The announcements also included important additions to ASP.NET (and one subtraction, in the form of lighter-weight ViewState technology), including almost-obsessive jQuery support. That support is so good that John Resig, creator of the jQuery project, came on stage to tell us so. Then Scott Guthrie told us that Microsoft would be contributing code to Open Source jQuery project. This is not your father's Microsoft, it would seem.
But to me, the crown jewel in today's keynote were the numerous announcements around the Open Data Protocol (OData). OData is nothing more than the protocol side of "Astoria" (now known as WCF Data Services, and until recently called ADO.NET Data Services) separated out and opened up as a platform-neutral standard.
The 2009 Professional Developers Conference (PDC) was Microsoft's vehicle for first announcing OData, as well as project "Dallas," an Azure-based cloud platform for publishing commercial OData feeds. And we had already known about "bridges" for Astoria (and thus OData) for PHP and Java. We also knew that PowerPivot, Microsoft's forthcoming self-service business intelligence plug-in for Excel 2010, will consume OData feeds and then facilitate drill-down analysis of their data. And we recently found out that SQL Reporting Services reports (in the forthcoming SQL Server 2008 R2) and SharePoint 2010 lists will be consumable in OData format as well.
So what was left to announce? How about OData clients for Palm webOS and Apple iPhone/Objective C? How about the release to open source of .NET's OData client? Or the ability to publish any SQL Azure database as an OData service by simply checking a checkbox at deployment? Maybe even a Silverlight tool (code-named "Houston") to create SQL Azure databases (and then publish them as OData) right in the browser? And what if you you could get at the entire NetFlix catalog in OData format? You can -- just go to http://odata.netflix.com/Catalog/ and see for yourself.

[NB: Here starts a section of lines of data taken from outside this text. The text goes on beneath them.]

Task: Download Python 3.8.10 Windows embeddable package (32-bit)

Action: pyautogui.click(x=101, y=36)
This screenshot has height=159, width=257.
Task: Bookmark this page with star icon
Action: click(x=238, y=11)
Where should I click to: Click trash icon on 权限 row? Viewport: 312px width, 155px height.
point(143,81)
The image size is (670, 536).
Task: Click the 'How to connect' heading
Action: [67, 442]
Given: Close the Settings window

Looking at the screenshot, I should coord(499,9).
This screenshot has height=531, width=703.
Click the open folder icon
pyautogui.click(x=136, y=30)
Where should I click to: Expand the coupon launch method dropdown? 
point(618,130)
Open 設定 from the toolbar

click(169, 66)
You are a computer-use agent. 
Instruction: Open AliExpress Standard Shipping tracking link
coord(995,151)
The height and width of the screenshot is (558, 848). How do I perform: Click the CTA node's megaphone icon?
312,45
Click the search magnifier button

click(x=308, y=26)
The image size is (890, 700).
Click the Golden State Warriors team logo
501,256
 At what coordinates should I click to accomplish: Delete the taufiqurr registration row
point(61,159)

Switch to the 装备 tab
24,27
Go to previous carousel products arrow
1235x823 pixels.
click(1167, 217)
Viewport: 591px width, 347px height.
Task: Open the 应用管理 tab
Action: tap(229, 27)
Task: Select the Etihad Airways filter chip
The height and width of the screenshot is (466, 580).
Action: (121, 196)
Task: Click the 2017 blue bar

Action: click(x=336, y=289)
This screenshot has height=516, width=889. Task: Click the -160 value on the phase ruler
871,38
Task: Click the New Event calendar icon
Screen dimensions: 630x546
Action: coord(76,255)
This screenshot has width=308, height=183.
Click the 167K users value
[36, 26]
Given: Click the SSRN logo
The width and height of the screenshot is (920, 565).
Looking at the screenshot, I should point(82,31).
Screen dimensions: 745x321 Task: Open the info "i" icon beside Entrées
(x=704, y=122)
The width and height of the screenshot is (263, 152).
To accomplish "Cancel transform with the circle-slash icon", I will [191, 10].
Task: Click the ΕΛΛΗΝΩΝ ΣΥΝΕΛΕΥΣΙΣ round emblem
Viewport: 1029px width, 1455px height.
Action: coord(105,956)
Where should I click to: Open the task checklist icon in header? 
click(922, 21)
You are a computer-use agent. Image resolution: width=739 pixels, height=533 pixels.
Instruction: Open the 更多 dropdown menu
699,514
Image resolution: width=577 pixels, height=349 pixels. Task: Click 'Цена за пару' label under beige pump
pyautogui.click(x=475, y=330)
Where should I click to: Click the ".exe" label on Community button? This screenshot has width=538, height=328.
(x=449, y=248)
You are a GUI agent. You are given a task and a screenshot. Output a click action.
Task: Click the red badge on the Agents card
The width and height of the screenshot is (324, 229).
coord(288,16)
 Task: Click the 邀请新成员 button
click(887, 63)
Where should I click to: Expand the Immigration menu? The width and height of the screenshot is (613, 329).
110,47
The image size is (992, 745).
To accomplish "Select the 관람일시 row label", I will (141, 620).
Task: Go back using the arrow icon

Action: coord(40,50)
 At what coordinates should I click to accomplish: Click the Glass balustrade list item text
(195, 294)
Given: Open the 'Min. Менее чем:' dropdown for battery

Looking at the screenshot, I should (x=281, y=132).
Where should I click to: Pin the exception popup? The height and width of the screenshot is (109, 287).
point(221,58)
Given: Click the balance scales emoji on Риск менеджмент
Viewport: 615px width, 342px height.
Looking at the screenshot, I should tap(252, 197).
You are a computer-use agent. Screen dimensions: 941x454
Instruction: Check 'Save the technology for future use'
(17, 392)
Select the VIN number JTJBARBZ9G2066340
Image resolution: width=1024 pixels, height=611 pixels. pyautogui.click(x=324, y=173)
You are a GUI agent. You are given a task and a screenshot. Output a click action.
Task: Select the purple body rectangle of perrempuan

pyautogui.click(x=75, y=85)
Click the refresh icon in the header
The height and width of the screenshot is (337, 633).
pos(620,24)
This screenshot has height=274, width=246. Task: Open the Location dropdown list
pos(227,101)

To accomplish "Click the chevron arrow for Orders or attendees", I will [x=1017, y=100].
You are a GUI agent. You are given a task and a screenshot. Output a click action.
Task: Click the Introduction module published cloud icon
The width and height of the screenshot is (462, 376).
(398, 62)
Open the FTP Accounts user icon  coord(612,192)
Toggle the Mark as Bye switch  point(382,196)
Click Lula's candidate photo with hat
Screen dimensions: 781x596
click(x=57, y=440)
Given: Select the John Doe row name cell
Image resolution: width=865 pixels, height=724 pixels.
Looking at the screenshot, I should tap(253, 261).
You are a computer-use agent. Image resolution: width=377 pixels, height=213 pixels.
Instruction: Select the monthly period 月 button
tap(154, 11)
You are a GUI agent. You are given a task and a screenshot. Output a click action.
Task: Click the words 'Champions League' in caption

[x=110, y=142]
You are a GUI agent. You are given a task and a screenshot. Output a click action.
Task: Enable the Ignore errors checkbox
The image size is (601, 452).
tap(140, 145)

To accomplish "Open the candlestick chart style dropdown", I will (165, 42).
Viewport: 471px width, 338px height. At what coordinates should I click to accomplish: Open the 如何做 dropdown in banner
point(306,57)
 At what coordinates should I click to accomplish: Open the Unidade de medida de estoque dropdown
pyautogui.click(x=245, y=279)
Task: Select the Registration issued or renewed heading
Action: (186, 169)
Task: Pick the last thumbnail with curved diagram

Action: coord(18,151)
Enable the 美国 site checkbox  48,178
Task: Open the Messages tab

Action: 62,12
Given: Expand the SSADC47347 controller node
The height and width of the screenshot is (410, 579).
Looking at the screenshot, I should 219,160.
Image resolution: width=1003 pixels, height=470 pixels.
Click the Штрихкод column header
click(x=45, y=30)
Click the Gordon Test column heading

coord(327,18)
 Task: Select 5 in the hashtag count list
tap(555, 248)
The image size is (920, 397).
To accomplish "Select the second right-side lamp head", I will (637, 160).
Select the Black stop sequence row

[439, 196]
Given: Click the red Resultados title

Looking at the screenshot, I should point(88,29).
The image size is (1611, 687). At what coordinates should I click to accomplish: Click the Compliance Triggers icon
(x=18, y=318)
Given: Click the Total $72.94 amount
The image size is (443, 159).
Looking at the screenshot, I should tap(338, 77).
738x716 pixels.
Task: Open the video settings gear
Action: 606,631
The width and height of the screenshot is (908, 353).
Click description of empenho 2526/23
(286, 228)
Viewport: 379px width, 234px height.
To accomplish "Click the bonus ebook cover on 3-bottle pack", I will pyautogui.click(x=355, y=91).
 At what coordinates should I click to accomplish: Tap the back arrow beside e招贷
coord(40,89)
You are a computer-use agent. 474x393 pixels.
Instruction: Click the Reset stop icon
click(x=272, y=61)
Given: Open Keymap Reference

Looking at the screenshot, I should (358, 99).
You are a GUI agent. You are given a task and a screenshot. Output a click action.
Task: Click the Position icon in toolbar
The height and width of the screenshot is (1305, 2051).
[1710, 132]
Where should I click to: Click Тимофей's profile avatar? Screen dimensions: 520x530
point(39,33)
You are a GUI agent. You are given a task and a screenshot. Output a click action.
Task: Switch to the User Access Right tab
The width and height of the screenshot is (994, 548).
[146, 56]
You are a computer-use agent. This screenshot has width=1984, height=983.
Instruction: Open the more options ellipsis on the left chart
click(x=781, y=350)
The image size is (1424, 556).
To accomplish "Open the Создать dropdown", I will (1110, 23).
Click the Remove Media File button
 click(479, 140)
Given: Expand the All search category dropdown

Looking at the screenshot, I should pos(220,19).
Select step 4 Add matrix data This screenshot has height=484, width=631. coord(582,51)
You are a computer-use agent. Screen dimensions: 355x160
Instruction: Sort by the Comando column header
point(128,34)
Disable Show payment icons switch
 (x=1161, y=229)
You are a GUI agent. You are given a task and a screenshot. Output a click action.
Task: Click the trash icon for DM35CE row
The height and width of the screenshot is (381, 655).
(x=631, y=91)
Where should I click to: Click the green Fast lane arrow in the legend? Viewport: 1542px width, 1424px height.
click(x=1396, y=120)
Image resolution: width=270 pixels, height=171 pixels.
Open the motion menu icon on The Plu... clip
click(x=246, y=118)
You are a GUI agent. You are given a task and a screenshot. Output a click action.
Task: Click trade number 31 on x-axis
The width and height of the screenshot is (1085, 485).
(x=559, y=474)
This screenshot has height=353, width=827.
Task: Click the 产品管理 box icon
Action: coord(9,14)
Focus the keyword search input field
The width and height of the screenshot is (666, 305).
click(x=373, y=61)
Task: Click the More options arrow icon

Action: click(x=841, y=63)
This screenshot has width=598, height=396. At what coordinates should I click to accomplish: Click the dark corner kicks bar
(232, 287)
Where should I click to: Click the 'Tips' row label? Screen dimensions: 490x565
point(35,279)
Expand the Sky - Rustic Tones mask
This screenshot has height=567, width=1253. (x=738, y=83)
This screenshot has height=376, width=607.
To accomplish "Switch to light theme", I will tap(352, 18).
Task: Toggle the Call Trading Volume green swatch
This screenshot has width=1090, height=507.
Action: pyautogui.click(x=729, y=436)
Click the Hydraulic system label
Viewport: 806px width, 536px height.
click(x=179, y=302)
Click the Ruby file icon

Douglas Purdy, who made these announcements, said: "We want OData to work on as many devices and platforms as possible." After all the cross-platform OData announcements made in about a half year's time, it's hard to dispute that statement.
When Microsoft plays the data card, and plays it well, watch out, because data programmability is the company's heritage. I'll be discussing OData at length in my April Redmond Review column. I wrote that column two weeks ago, and was convinced then that OData was a big deal.
Today upped the ante even more. And following the Windows Phone 7 euphoria of yesterday was, I think, smart timing. The phone, if it's successful, will be because it's a good developer platform play. And developer platforms (as well as their creators) are most successful when they have a good data strategy. OData is very Silverlight-friendly, and that means it's WP7-friendly too. Phone plus service-oriented data is a one-two punch. A phone platform without data would have been a phone with no signal.